Former railway station in Wiltshire, England

Swindon Town railway station was on the Midland and South Western Junction Railway at Swindon in Wiltshire, England. The station was open from 1881 to 1972, and was sited in the Old Town area about one-and-a-half miles from the Great Western Railway's Swindon Junction.

== History ==

Swindon Town was originally planned under the Swindon, Marlborough, and Andover Railway Act 1873 (36 & 37 Vict. c. cxciv) for a different site to the east of the eventual station, with a tunnel to be built under the hill on which the Old Town sits. But money ran out and the line was realigned to run south of the hill. The Swindon, Marlborough and Andover Railway opened between Swindon Town and Marlborough on 27 July 1881; in early 1882, the line was extended northwards from Swindon Town to a junction with the Great Western main line at Rushey Platt, and services were started between the two Swindon stations. Rushey Platt became a junction the following year with the opening of the Swindon and Cheltenham Extension Railway as far as Cirencester Watermoor.

The SM&AR and the S&CER combined to form the M&SWJR in 1884. Services between the two Swindon stations ceased in 1885 because of the high charges the GWR imposed on M&SWJR trains. Finally, the northern section of the M&SWJR was extended in 1891 from Cirencester to a junction with the GWR Banbury and Cheltenham Direct Railway line at Andoversford railway station, so that through-services could be run from the north to Southampton and the south coast.

Swindon Town was seen as the most important station on the line, and housed the M&SWJR's offices. There was a loop line, a locomotive turntable and a loco shed at the site. The loop line platform was used for the shuttle services to Swindon's GWR station when these were reinstated following the takeover of the M&SWJR by the GWR at the Grouping in 1923.

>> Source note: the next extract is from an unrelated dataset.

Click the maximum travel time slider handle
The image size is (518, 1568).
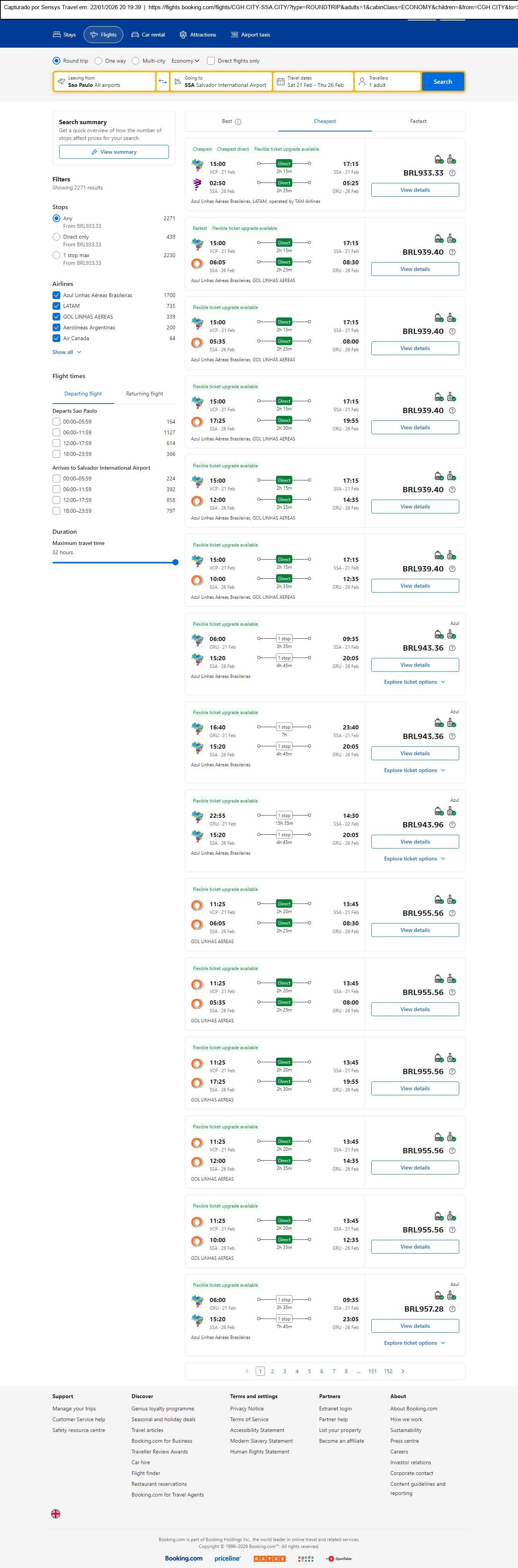click(175, 562)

Swindon Town station was heavily used in early years, but increasingly suffered from the concentration of traffic at the main GWR station as the focus of the town shifted away from the Old Town area to the newer parts that developed around the GWR station and the railway works there. Passenger and goods traffic on the M&SWJR fell very steeply after the Second World War and the line closed to passengers in 1961. Goods facilities were withdrawn in 1966, although freight trains conveying materials for the construction of the M4 motorway continued until 1972 when the track was abandoned. The track was lifted around 1978.

==Route==

| Preceding station | Disused railways |  |  | Following station |
|---|---|---|---|---|
| Rushey Platt |  | Midland and South Western Junction Railway Swindon, Marlborough and Andover Railway |  | Chiseldon |

== Present day ==
The M&SWJR office building remains on the site, but much of the rest has disappeared under a trading estate. Part of the track alignment, Old Town Railway Cutting, has been opened as a railway path and nature trail.